**What needs to be done:**
Below is a listing. Copy each line of it that holds the word "pixels".

**Given records:**

------------

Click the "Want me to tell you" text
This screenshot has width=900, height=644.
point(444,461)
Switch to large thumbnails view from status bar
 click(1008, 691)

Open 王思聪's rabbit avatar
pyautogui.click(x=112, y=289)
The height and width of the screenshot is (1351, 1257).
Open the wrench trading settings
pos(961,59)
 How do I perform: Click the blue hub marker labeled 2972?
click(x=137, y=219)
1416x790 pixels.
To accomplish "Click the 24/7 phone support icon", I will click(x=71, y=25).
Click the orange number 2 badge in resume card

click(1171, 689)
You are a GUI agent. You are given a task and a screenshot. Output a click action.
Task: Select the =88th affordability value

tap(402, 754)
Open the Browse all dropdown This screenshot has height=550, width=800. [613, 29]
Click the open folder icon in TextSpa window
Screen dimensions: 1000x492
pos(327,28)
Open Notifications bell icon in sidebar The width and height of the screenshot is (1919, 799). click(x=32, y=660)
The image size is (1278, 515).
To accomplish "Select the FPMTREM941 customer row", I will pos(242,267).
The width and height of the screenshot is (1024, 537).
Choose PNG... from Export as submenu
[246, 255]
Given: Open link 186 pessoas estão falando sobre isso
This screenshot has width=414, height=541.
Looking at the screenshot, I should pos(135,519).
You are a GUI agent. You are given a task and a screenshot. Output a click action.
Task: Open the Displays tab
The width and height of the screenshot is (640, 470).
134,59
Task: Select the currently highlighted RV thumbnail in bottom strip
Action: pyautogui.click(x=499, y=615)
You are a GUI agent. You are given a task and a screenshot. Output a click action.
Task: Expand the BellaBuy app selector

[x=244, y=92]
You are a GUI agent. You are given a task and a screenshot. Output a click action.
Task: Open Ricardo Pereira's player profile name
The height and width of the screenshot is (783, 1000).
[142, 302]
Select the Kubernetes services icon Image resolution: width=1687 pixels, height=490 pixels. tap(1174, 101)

------------

**Your solution:**
1416x790 pixels.
Select the Kubernetes services icon Image resolution: width=1687 pixels, height=490 pixels. tap(1174, 101)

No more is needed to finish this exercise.